问题
I'm trying to output a pipe into different directories such that the output of each directory will be bucketed based on some ids. So in a plain map reduce code I would use the MultipleOutputs class and I would do something like this in the reducer.
protected void reduce(final SomeKey key,
final Iterable<SomeValue> values,
final Context context) {
...
for (SomeValue value: values) {
String bucketId = computeBucketIdFrom(...);
multipleOutputs.write(key, value, folderName + "/" + bucketId);
...
So i guess one could do it like this in scalding
...
val somePipe = Csv(in, separator = "\t",
fields = someSchema,
skipHeader = true)
.read
for (i <- 1 until numberOfBuckets) {
somePipe
.filter('someId) {id: String => (id.hashCode % numberOfBuckets) == i}
.write(Csv(out + "/bucket" + i ,
writeHeader = true,
separator = "\t"))
}
But I feel that you would end up reding the same pipe many times and it will affect the overall performance.

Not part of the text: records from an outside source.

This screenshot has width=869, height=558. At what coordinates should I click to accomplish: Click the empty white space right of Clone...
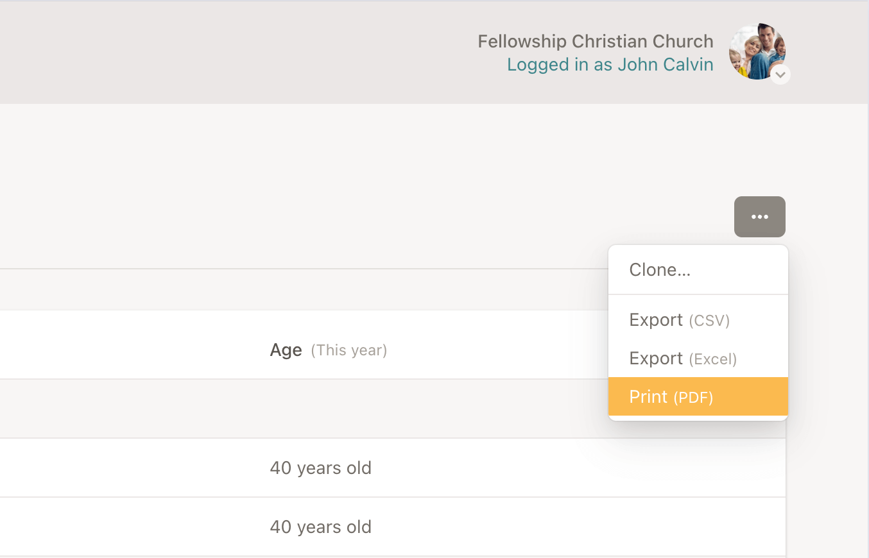(744, 270)
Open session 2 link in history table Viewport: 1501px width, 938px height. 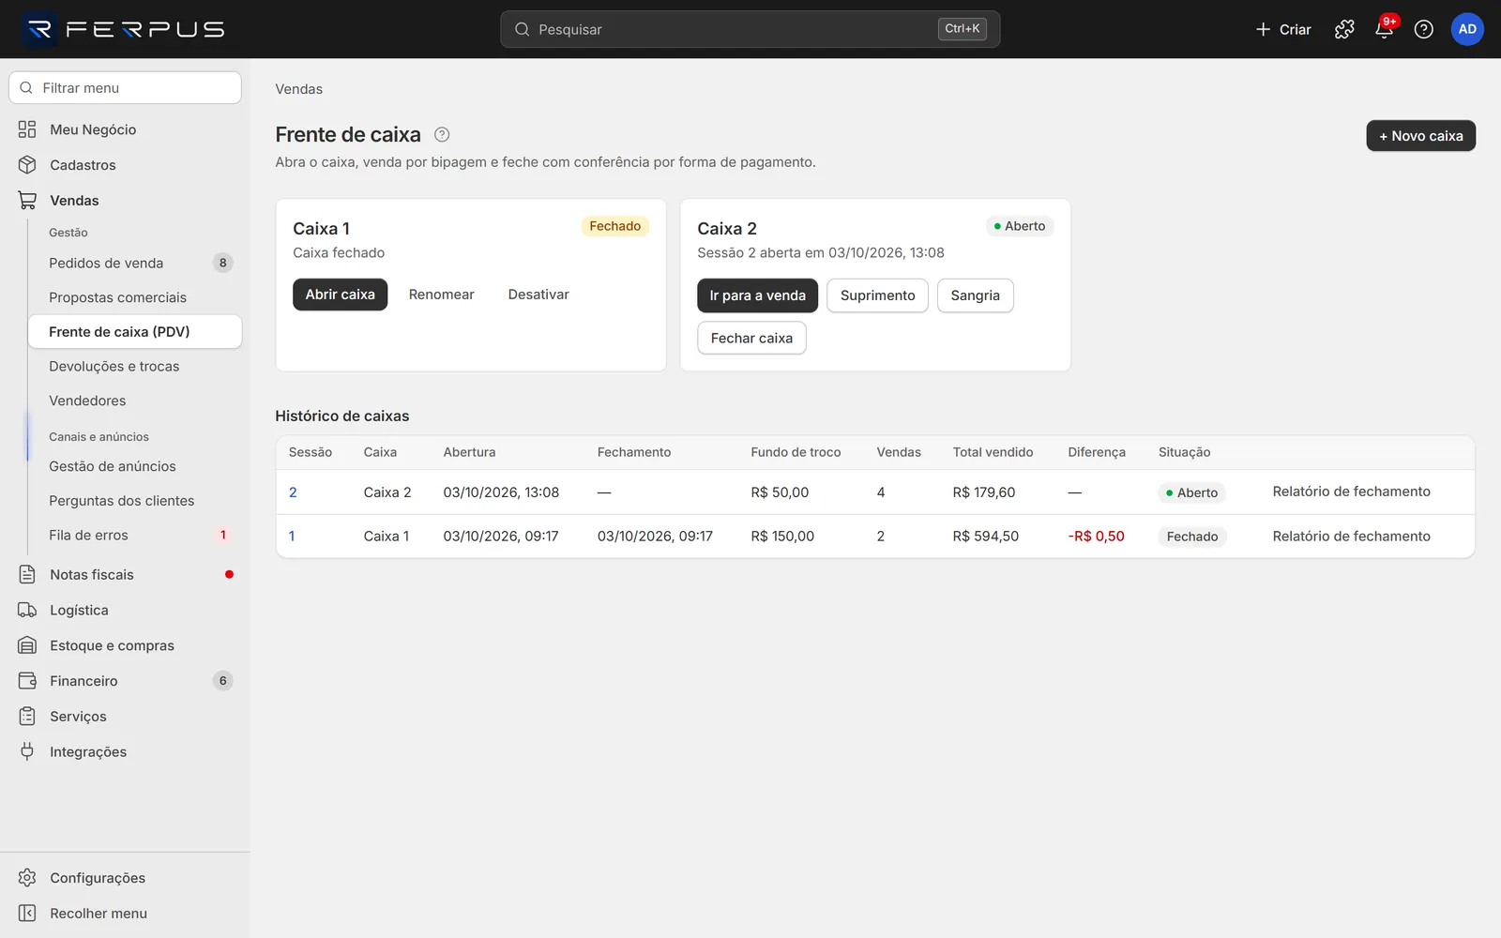pyautogui.click(x=293, y=492)
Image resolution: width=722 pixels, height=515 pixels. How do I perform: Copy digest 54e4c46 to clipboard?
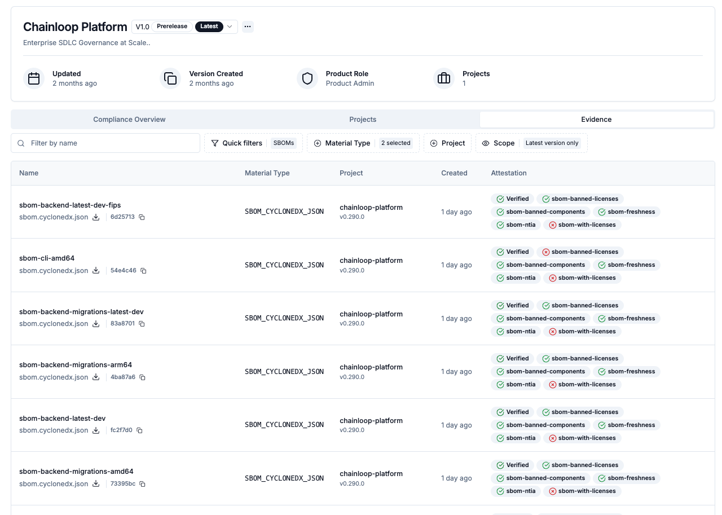coord(143,271)
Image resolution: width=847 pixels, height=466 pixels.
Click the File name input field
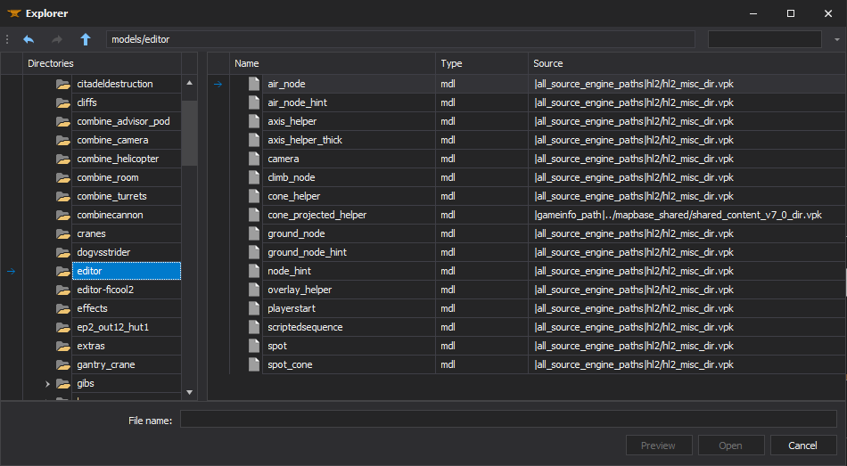509,420

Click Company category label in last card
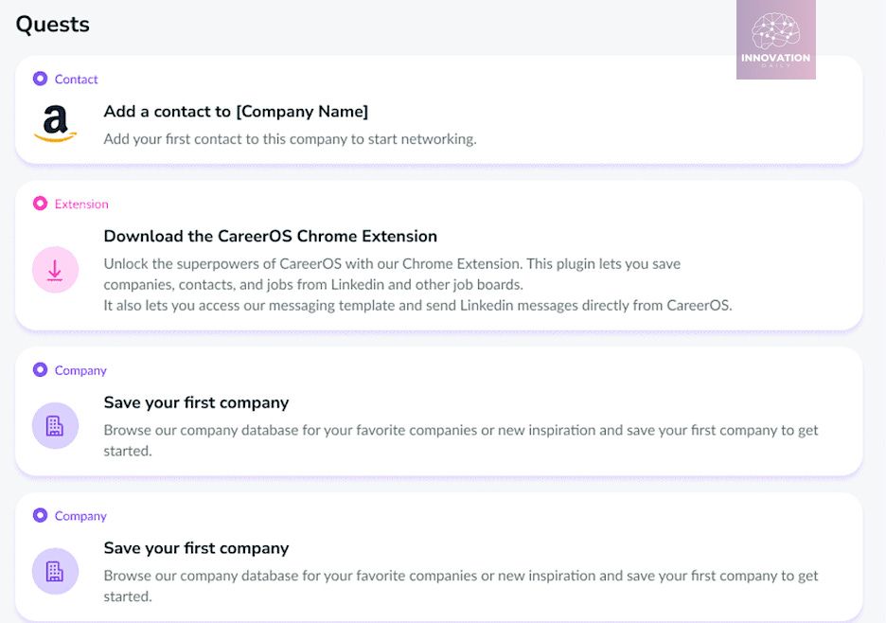pyautogui.click(x=80, y=517)
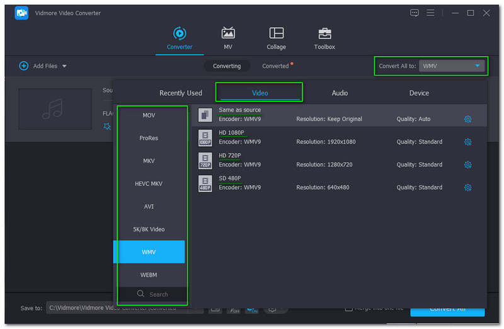Select the music file thumbnail
This screenshot has width=504, height=329.
click(x=55, y=108)
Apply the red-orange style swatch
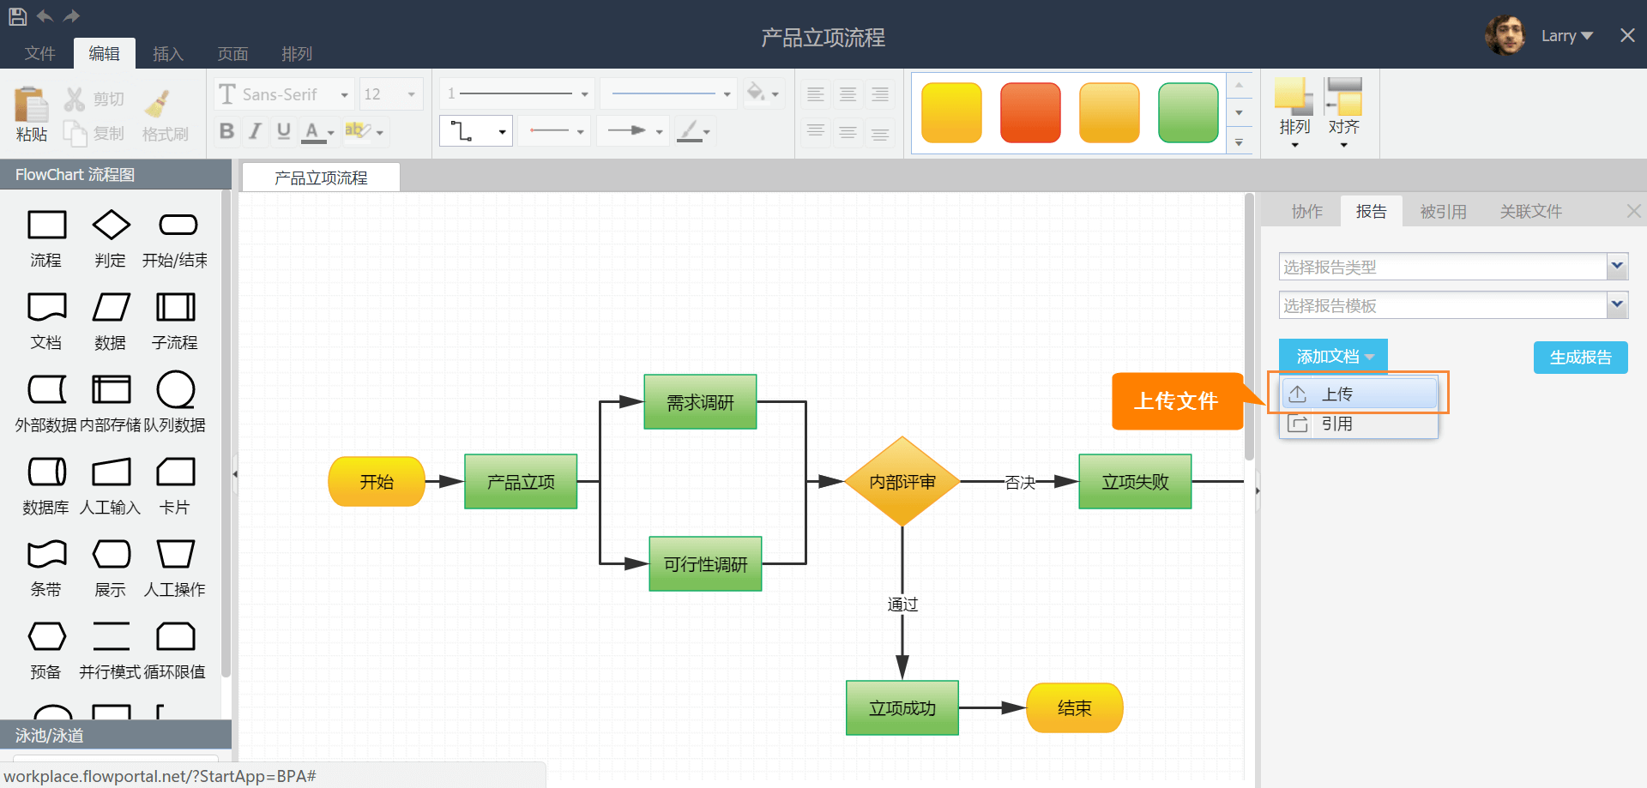This screenshot has width=1647, height=788. pos(1030,112)
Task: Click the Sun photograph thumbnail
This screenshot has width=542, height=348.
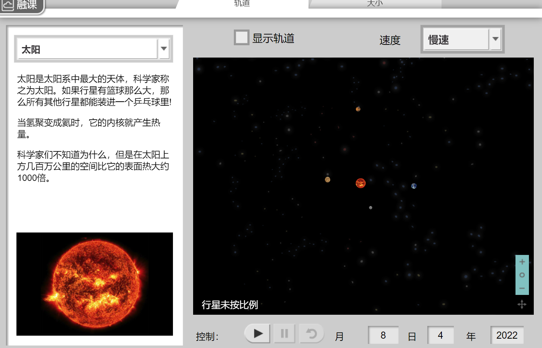Action: pos(95,284)
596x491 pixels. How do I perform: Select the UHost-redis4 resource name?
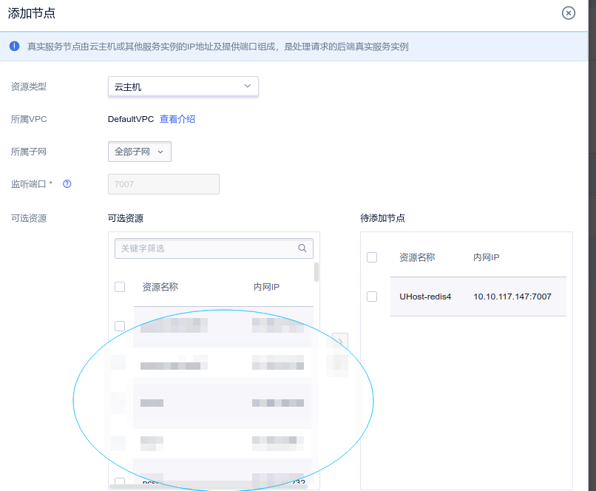pyautogui.click(x=425, y=297)
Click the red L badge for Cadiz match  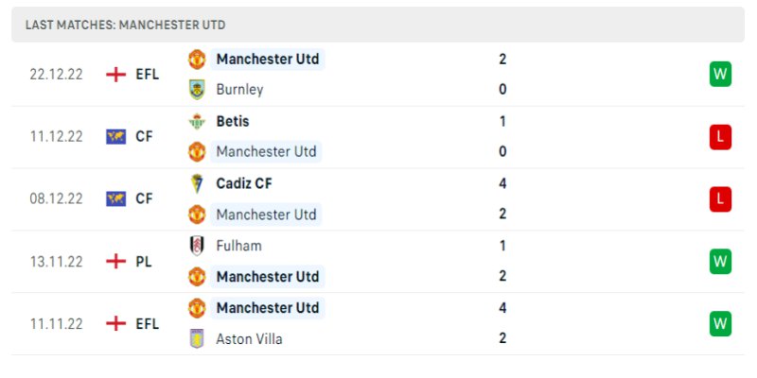coord(721,198)
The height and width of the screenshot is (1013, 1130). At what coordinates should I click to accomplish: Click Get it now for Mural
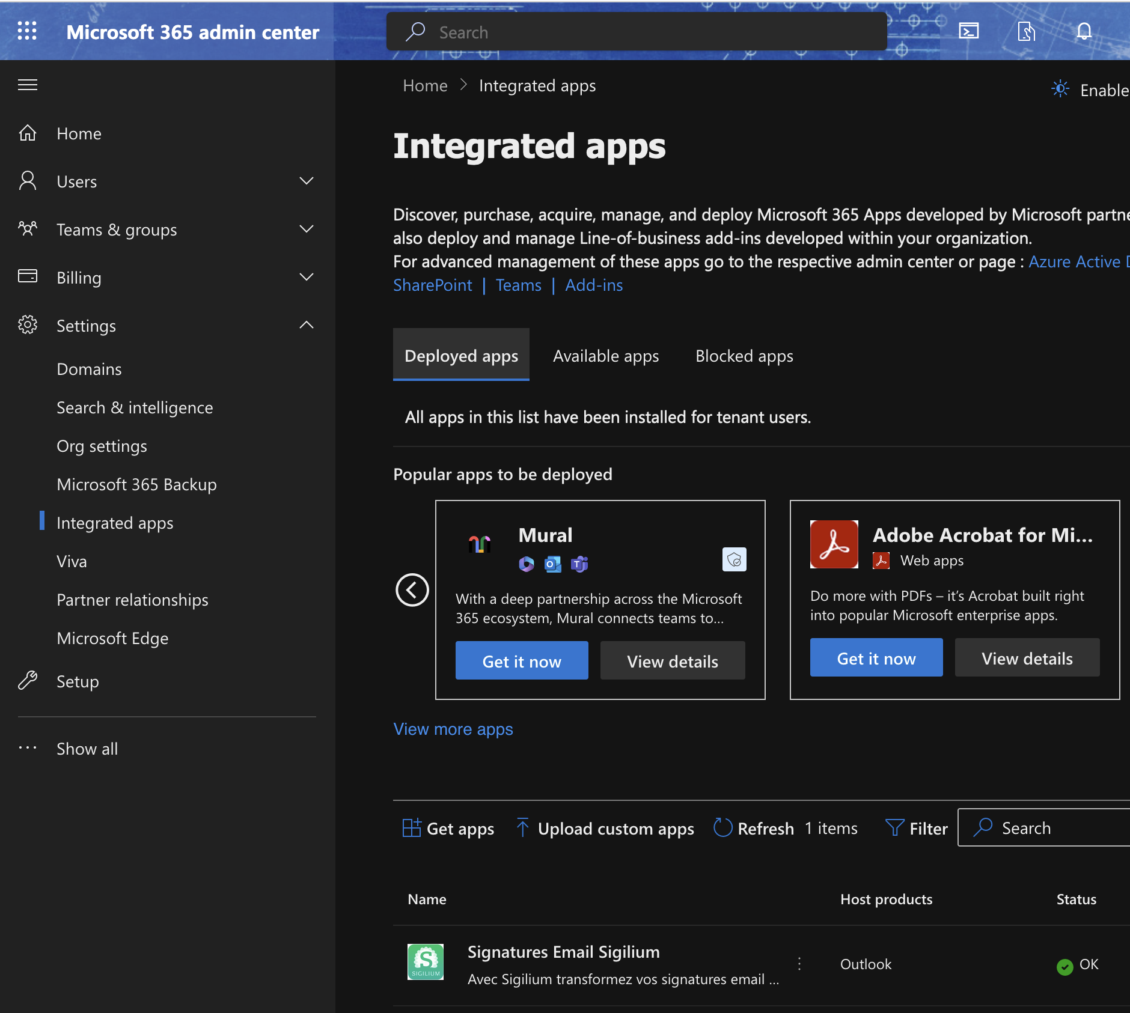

Is there any other alternatives?
Thanks
回答1:
Yes, of course there is a better way using TemplatedTsv.
So your code above can be written as follows,
val somePipe = Tsv(in, fields = someSchema, skipHeader = true)
.read
.write(TemplatedTsv(out, "%s", 'some_id, writeHeader = true))
This will put all records coming from 'some_id into separate folders under out/some_ids folder.
However, you can also create integer buckets. Just change the last lines,
.map('some_id -> 'bucket) { id: String => id.hashCode % numberOfBuckets }
.write(TemplatedTsv(out, "%02d", 'bucket, writeHeader = true, fields = ('all except 'bucket)))
This will create two digit folders as out/dd/. You can also check templatedTsv api here.
There might be small problem using templatedTsv, that is reducers can generate lots of small files which can be bad for the next job using your results. Therefore, it is better to sort on template fields before writing to disk. I wrote a blog about about it here.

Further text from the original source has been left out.